Dominaria United Spoiler Season has been incredibly explosive. Just a day ago, we hadn’t had a single spoiler card in weeks. Over one day, we have dozens of them! Of all the spoiler cards released, one stuck out the most. That’s because this spoiler card stoked a discussion about player collusion ruining the whole point of the card. Can an effect like Ramses, Assassin Lord, actually work in Commander?
Ramses, Assassin Lord
Ramses, Assassin Lord, is the Victory Dragon from Yu-Gi-Oh! that MTG has been missing. If an Assassin you control attacks a player who loses the game in the same turn, Ramses will allow to win the game, essentially killing three players for the price of one in Commander.
Unfortunately, the nature of Ramses’ ability causes a lot of problems. When one player’s death affects the whole table, player collusion threatens to have a heavy impact. Conceding before Ramses gets the chance to attack can out the Ramses player a win against the table. While casual Commander groups can make up their minds on how to approach this one, competitive Commander has been becoming more popular over time. Cassius Marsh is even hosting a tournament where the winner gets MTG’s most expensive card ever!
How to Fix Salt From Ramses
Any card with ‘you win the game’ in its text is bound to attract attention from many players, and Ramses is no exception. Soon after its spoiling, Commander Advisory (they make decisions on the Commander Ban list) group member and Spike Feeders member Jim Lapage took to Twitter to address growing concerns about player collusion with Ramses’ ability.
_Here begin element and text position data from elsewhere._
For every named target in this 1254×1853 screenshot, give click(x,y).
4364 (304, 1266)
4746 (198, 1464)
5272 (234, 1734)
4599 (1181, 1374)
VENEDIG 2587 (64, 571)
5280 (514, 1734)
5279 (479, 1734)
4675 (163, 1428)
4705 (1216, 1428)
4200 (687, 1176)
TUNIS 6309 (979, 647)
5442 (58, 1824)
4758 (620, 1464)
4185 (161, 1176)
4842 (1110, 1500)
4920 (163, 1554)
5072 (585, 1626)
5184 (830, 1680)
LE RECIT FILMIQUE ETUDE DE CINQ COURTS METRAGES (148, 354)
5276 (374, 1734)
To begin, Lapage introduces a little rules sample for players looking to concede to Ramses in the future. If an Assassin attacks you and you concede in response, Ramses will still win the game. The Assassin could go and kill itself for all Ramses cares. It doesn’t matter how you die, but if an Assassin that the Ramses player owns attacks you on the turn you die, Ramses wins.
The second point here is what some MTG players are concerned about. Ramses spoiling is being used to highlight a much bigger issue with competitive Commander as a format. As this way of playing the game slowly becomes more popular, play groups that go to tournaments will have opportunities to participate in kingmaking. This means that these players can scheme to do unsportsmanlike actions to raise the chance of someone in their group winning the game. Things can go a lot further here since these play groups can agree to split up any prizing that the king wins between players in the group.
Lapage has referenced an example of a possible rule that could be implemented for Commander tournament play to address this concern. There is obvious room for improvement here, but it is a start. Here’s what it reads:
Commander Social Etiquette
To round things off, Lapage uses Ramses’ spoiling to touch on another more significant problem with the Commander format. One player’s concession has a chance of negatively impacting the game state depending on the intention behind it. Suppose one player is hoarding a bunch of cards that Dockside Extortionist to trigger off of, for example, and the table knows there’s a good chance that the Dockside trigger could win the game. In that case, the table should (as long as they can’t stop it) allow the line to play out and shuffle up for round two. Suppose the one player decides to concede in response to Dockside Extortionist on the stack. In that case, those artifacts and enchantments may not be counted, which would ruin the Dockside player’s line and significantly change the game’s outcome for a bad reason.
While I choose not to play with these people after it happens once, should this be a common issue in your playgroup, you may want to consider coming up with some ground rules. Maybe the table can decide that giant impact cards like Dockside Extortionist are not fun, or three players can convince the fourth that leaving mid-trigger is incredibly detrimental to the playgroup overall. This is, after all, a social problem, as Lapage puts it. You should treat it as one.
Commander is a Social Game
Even for competitive players, Commander should first and foremost be a social game. Honestly, if you’re hellbent on competitive integrity, there are better formats to play. Assassin tribal isn’t exactly a powerful archetype, and the chances of Ramses becoming a Commander menace isn’t too high, in my opinion. That said, I may look into building a Ramses deck myself, as I enjoy unintuitive win conditions when playing Commander.